◆ EXERCISE DESCRIPTION: List every person named in full in the text below, giving each name once.

◆ TEXT FOR ANALYSIS:
Douglas Murray, who appears frequently in these pages, has just published The Strange Death of Europe (Bloomsbury). The title may be ill-advised: Geoffrey Wheatcroft brought out The Strange Death of Tory England in 2005, and within months the party’s recovery began. But Murray’s eloquence is sadly convincing. One telling point he makes is how even the most ‘bigoted’ predictions of demographic change have been exceeded by reality. Suppose, says Murray, that Enoch Powell, in his incendiary ‘Rivers of Blood’ speech in 1968, had predicted that, in the 2011 census, in 23 of London’s 33 boroughs, people describing themselves as ‘white British’ would have been in a minority. He would have been pilloried for his alarmism. Yet it is so. At a meeting of Google Zeitgeist (perfect venue) on Monday, Tony Blair said that immigration was a ‘perception problem’. Murray’s point is that it is a plainly numerical one.
The Connecticut town of Old Lyme has the misfortune to have given its name to Lyme disease, the tick-borne affliction which can distort your face, attack your memory, tire you out and ruin your life. The ticks spread in New England because there are so many deer there. They fall off deer, which travel far and wide, and clamp themselves on to people. My unscientific impression is that Lyme disease in Britain is now going the way of America. If so, it is an example of how our attitude to animals is governed by how much we like their looks. If Lyme disease were chiefly transmitted to human beings by rats, we would have exterminated every rat in the country. Deer, however, are lovely, and so we permit too many of them. Lyme disease is a tax on our aesthetic preferences. The tax rate is rising.
I recently [Notes, 16 April] praised the works of David Jones, poet and painter. A reader, David Rose, points out that Tate Britain displays none of his art. I have checked the Tate’s catalogue, and find that it owns 13 of Jones’s works, including major ones like ‘The Closed Garden’ and one of his best inscriptions, ‘Exiit Edictum’. All of them are kept out of view. Mr Rose is right that this year, the centenary of Jones’s service in the first world war, would be a good moment to put this right. The bits of collections which public galleries do not display are almost as important a part of the history of taste as what they show. Jones is a victim of the same school of thought which frowned on William Blake for being crazy.

◆ SOURCE DATA:
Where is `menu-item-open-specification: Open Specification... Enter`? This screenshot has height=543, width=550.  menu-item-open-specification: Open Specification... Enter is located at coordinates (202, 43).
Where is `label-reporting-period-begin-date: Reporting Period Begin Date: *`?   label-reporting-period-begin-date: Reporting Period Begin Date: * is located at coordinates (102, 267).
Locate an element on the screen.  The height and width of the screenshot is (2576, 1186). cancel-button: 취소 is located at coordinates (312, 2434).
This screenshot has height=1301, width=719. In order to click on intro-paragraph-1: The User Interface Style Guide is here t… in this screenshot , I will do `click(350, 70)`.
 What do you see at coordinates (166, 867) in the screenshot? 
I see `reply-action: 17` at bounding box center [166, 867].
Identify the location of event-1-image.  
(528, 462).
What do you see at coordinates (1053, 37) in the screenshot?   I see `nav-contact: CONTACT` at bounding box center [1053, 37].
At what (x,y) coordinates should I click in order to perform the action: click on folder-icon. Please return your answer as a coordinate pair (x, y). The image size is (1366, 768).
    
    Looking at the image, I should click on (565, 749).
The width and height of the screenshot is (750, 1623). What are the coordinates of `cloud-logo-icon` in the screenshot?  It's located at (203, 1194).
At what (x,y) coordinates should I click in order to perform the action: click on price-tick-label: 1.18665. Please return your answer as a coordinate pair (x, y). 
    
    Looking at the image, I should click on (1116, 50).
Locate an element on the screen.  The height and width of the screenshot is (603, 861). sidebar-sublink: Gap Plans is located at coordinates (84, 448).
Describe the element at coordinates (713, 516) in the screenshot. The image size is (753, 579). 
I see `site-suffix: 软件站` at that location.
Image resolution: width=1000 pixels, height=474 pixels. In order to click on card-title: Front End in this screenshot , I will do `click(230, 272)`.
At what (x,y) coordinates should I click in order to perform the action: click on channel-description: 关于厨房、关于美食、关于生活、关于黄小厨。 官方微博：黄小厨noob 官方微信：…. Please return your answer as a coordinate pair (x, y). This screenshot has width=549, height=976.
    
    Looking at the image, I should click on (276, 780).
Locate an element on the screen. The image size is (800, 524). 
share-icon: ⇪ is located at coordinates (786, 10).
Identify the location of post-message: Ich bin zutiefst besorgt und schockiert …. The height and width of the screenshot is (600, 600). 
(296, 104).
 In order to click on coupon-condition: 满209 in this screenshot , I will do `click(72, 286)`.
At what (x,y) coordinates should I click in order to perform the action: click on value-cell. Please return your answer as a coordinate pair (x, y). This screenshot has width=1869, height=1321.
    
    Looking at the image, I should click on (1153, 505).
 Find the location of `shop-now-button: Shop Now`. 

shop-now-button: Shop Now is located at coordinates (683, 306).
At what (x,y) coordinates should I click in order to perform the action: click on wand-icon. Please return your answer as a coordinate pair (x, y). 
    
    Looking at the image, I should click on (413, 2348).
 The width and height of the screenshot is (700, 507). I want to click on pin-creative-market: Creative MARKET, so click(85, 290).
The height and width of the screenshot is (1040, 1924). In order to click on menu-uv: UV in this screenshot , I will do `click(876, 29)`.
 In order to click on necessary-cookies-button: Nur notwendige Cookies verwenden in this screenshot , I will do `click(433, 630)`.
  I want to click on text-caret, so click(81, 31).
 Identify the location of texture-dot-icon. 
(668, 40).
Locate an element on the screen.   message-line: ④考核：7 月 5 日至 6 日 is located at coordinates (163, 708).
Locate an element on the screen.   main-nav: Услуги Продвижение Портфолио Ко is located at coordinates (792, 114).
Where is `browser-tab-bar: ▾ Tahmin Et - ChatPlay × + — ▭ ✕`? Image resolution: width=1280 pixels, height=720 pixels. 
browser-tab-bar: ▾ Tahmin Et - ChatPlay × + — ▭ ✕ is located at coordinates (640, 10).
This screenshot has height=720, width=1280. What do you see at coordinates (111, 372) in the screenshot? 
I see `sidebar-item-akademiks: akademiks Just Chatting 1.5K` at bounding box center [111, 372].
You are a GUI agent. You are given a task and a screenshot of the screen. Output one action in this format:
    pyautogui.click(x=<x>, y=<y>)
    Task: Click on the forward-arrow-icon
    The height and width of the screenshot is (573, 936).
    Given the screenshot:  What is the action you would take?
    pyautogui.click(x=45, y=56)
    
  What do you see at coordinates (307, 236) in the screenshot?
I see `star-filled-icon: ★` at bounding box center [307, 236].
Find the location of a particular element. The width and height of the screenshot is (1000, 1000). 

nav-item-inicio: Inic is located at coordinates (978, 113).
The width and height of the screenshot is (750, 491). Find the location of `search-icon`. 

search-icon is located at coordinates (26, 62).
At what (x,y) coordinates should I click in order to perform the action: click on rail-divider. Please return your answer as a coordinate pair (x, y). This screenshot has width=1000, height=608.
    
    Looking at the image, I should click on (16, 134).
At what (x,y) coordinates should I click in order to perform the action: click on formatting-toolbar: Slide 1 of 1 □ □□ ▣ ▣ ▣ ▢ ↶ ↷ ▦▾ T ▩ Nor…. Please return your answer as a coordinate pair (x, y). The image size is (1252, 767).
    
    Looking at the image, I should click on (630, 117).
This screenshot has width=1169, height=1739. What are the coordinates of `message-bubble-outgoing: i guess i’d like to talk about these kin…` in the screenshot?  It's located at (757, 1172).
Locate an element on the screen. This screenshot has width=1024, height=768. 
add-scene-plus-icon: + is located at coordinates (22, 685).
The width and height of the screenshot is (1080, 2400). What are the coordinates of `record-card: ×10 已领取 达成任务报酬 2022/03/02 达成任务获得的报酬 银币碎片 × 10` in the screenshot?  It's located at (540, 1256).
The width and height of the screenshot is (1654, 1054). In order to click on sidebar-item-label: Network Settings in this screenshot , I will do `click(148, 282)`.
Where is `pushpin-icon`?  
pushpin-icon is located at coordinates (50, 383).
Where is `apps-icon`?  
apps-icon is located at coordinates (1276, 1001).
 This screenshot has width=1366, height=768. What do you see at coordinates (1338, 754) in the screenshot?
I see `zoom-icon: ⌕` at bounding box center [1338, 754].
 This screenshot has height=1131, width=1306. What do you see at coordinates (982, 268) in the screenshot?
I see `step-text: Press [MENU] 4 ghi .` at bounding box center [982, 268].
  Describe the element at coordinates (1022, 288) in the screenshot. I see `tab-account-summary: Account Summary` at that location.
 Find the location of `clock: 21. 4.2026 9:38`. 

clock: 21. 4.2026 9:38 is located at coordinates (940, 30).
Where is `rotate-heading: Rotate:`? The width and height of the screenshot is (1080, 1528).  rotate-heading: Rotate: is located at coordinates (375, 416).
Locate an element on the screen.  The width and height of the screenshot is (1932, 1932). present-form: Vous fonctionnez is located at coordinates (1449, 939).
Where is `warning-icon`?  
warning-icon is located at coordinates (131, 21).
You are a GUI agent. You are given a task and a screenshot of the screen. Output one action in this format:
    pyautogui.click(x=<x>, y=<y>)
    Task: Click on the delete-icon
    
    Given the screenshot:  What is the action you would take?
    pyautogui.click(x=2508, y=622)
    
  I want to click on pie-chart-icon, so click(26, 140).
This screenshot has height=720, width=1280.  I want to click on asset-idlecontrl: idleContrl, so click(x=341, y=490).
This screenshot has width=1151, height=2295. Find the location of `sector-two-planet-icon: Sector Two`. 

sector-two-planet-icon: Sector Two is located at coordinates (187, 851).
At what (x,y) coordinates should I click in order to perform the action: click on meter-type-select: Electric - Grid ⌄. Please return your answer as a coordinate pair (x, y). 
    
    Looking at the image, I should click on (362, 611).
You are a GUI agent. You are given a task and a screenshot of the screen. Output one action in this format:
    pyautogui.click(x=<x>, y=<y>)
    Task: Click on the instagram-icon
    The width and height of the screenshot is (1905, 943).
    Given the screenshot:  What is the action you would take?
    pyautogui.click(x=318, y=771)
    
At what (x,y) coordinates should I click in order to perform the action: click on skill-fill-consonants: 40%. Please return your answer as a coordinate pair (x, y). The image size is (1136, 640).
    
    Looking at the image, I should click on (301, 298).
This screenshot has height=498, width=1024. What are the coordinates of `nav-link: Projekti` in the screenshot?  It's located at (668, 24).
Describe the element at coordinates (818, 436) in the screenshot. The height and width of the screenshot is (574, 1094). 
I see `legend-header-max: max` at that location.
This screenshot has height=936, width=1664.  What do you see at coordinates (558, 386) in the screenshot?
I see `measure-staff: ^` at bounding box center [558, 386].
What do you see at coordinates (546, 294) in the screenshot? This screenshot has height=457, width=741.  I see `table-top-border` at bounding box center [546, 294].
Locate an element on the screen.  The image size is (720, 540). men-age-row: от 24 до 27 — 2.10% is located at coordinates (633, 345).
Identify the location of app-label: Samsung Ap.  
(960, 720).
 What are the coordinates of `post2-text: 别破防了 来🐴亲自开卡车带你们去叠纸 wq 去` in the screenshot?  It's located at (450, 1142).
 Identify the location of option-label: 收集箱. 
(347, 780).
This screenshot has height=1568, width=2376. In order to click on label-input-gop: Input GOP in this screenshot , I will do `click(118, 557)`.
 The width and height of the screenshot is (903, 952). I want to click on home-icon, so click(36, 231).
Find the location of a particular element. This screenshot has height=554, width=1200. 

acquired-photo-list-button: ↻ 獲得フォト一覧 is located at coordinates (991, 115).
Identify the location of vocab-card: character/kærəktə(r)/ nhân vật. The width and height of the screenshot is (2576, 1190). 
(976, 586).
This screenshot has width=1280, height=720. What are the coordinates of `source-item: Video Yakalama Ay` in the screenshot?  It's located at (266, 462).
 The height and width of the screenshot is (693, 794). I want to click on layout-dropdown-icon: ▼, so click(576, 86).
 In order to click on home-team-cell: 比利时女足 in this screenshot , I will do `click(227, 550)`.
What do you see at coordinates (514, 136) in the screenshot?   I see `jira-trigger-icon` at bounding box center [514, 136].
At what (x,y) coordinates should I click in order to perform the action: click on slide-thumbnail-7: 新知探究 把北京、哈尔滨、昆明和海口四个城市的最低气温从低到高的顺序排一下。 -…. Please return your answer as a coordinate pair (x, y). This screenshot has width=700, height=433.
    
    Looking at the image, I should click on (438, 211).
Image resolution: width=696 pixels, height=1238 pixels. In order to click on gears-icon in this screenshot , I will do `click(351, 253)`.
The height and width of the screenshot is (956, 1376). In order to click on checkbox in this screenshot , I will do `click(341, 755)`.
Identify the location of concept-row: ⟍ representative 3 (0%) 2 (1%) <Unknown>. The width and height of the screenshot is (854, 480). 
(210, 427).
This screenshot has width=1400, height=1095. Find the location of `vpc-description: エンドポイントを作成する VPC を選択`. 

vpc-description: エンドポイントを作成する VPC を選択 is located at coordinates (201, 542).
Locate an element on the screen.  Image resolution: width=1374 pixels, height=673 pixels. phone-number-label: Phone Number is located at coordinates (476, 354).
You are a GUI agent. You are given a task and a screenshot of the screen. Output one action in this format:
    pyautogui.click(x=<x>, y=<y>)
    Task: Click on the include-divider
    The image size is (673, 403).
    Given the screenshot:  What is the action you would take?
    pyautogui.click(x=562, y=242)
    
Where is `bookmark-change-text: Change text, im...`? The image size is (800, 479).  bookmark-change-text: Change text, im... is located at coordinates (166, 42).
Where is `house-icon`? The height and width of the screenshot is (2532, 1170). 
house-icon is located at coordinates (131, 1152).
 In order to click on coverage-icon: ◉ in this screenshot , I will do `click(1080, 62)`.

◆ EXERCISE OUTPUT:
Douglas Murray
Geoffrey Wheatcroft
Enoch Powell
Tony Blair
David Jones
David Rose
William Blake